Practical reading: these values intentionally keep the example deterministic and “busy enough” to show progress updates, but not so heavy that it becomes inconvenient during development.

addNodes(...): the demand side (what must be visited)

The example builds a shared opening-hours list spanning two calendar days (Europe/Berlin timezone):

• May 6, 2020: 08:00–17:00
• May 7, 2020: 08:00–17:00

All nodes share:

• visitDuration = 20 minutes
• importance = 1

Then seven nodes are created as TimeWindowGeoNode objects and added:

• Koeln (50.9333, 6.95)
• Essen (51.45, 7.01667)
• Dueren (50.8, 6.48333)
• Nuernberg (49.4478, 11.0683)
• Heilbronn (49.1403, 9.22)
• Wuppertal (51.2667, 7.18333)
• Aachen (50.775346, 6.083887)

Interpretation: this is a small, geographically distributed node set that is large enough to require trade-offs, but small enough to remain readable.

addResources(...): the supply side (who can perform visits)

Working hours mirror the node opening hours (two days, 08:00–17:00 in Europe/Berlin).

One CapacityResource is created:

• Name: Jack from Aachen
• Start/home location: Aachen (50.775346, 6.083887)
• maxWorkingTime = 9 hours
• maxDistanceKmW = 1200 km (configured as a unit-aware quantity)

Interpretation: one resource is often the simplest way to validate that your modeling is correct before introducing multi-resource and balancing effects.

attachToObservables(...): making the run “feel alive”

The example subscribes to four event streams and prints each event to the console:

• progress
• warnings
• status
• errors

This is helpful when you are learning:

• you can see whether the solver is still active,
• what the solver is trying to improve,
• and whether there are modeling or feasibility issues.

startAndPresentResult(...): run, wait, print

The optimizer is started asynchronously (startRunAsync()), then the code blocks:

• waits up to 5 minutes via get(5, TimeUnit.MINUTES),
• prints the returned IOptimizationResult.

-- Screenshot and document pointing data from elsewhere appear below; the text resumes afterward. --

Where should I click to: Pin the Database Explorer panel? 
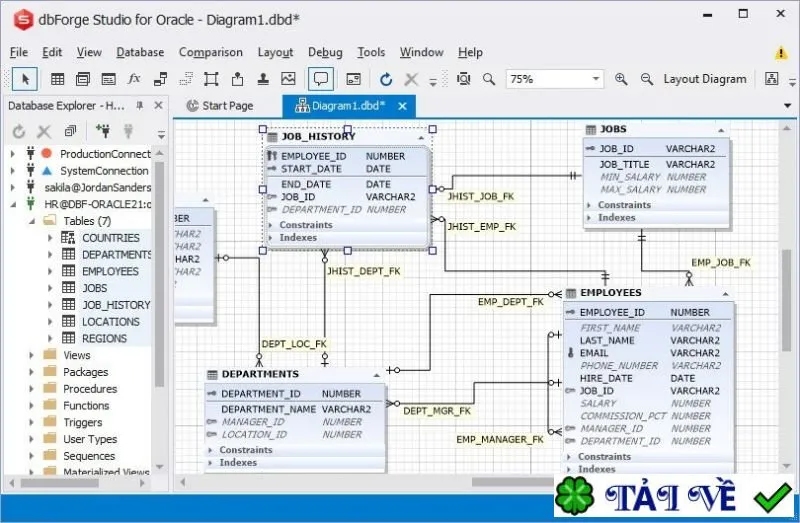[139, 106]
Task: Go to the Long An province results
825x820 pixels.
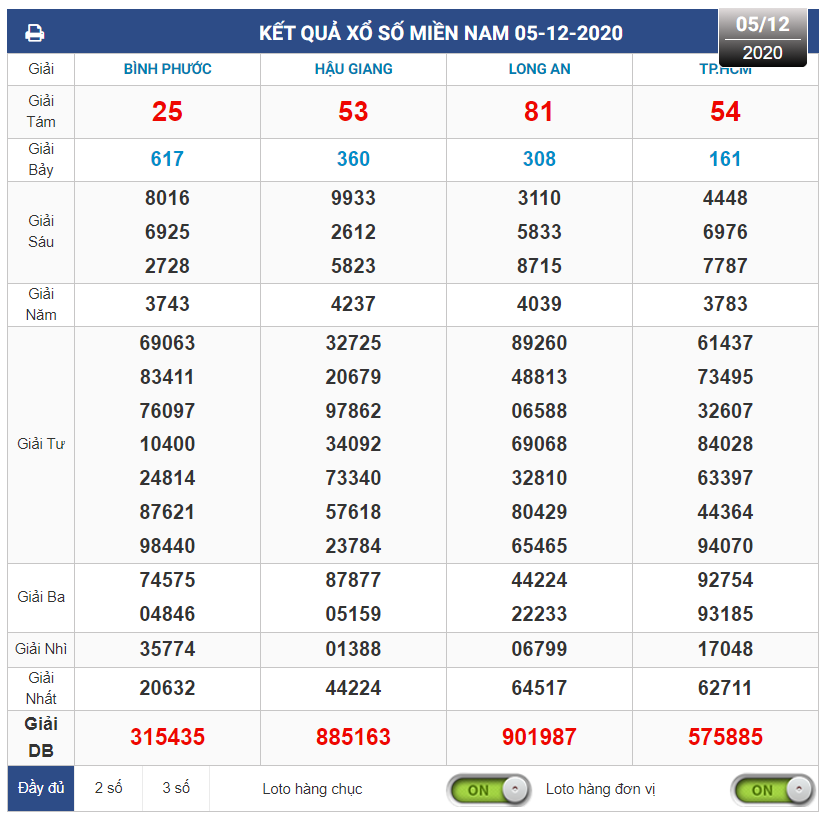Action: click(539, 69)
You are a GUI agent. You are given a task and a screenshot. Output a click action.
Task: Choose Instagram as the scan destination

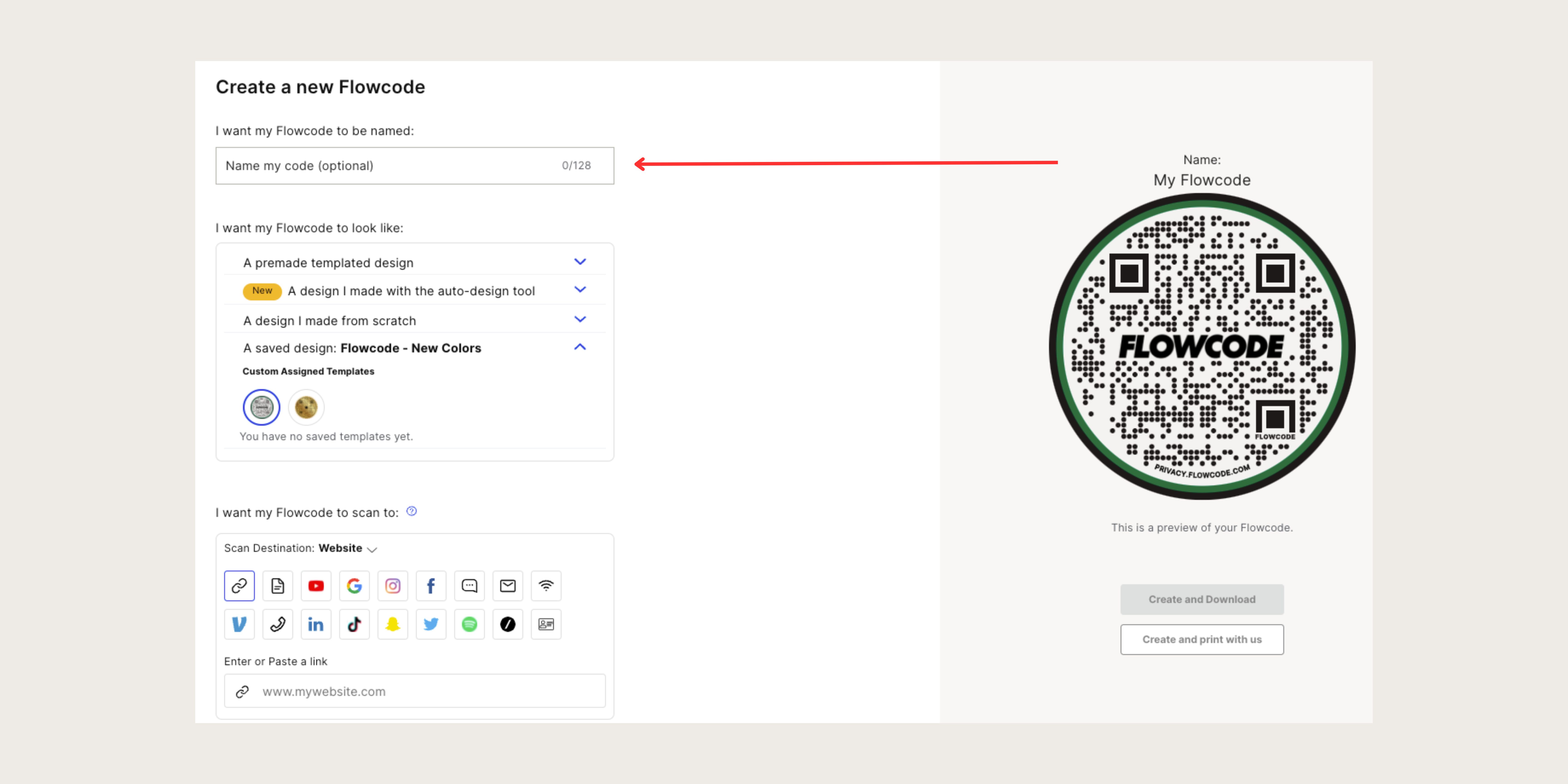click(x=393, y=586)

Why the blocking wait matters:

• if your process exits early, the asynchronous optimization run is terminated with it.
• a time-bounded wait also prevents “hanging forever” if something is misconfigured.

How to run

Run the main(String[] args) method of FirstOptimizationExample.

Notes:

• The main(...) signature declares: InterruptedException, ExecutionException, InvalidLicenceException, IOException, TimeoutException.
• If the run exceeds the 5-minute wait window, you will receive a TimeoutException.

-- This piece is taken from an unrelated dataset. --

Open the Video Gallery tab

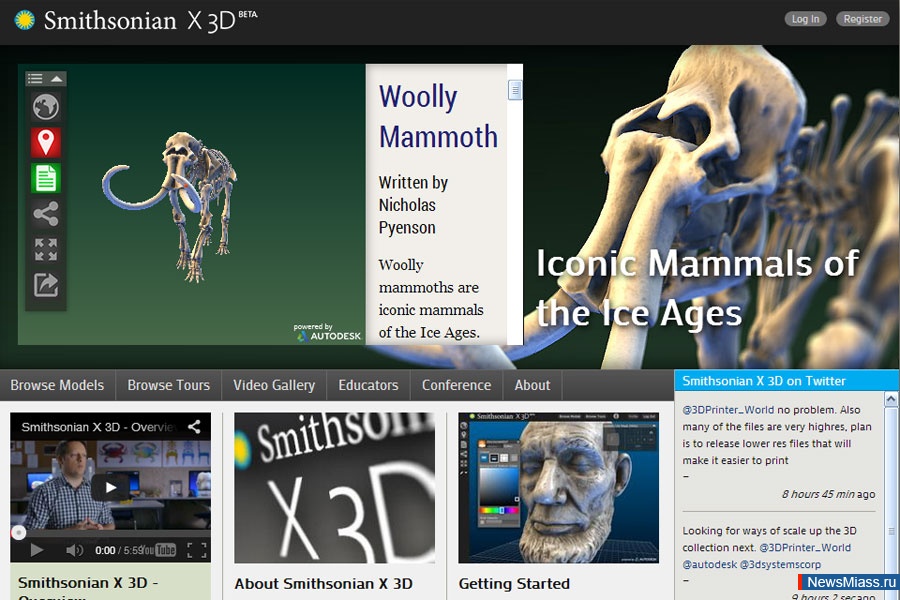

Making it your own (common edits)

Change problem size

• Add/remove nodes (more nodes typically increases runtime and solution complexity).
• Change visit durations (e.g., 5 min vs 60 min changes feasibility dramatically).

Change constraints

• Tighten working hours or opening hours to test feasibility boundaries.
• Adjust maxWorkingTime and maxDistanceKmW to model operational limits.

Change solver effort

• Lower JOptExitCondition.JOptGenerationCount for quicker feedback loops.
• Lower SA iterations to reduce pre-optimization time.

Change observability

• Keep progress subscription during development.
• Consider disabling verbose output when embedding into an application or CI.

Troubleshooting checklist

• License errors: review ExampleLicenseHelper used by the example.
• Timeout: increase the 5-minute wait (or reduce generations / SA iterations).
• No meaningful result: verify time windows overlap (resource working hours vs node opening hours).
• Unexpected infeasibility: check max working time and max distance relative to geography and visit durations.

Next steps

Once you understand this example, the natural next progression is:

• multiple resources,
• different node types or constraints,
• capacity/skills/compatibility constraints,
• alternative objective weighting and more advanced properties.

The tutorial linked above provides the architectural narrative and explains the main modeling concepts in depth.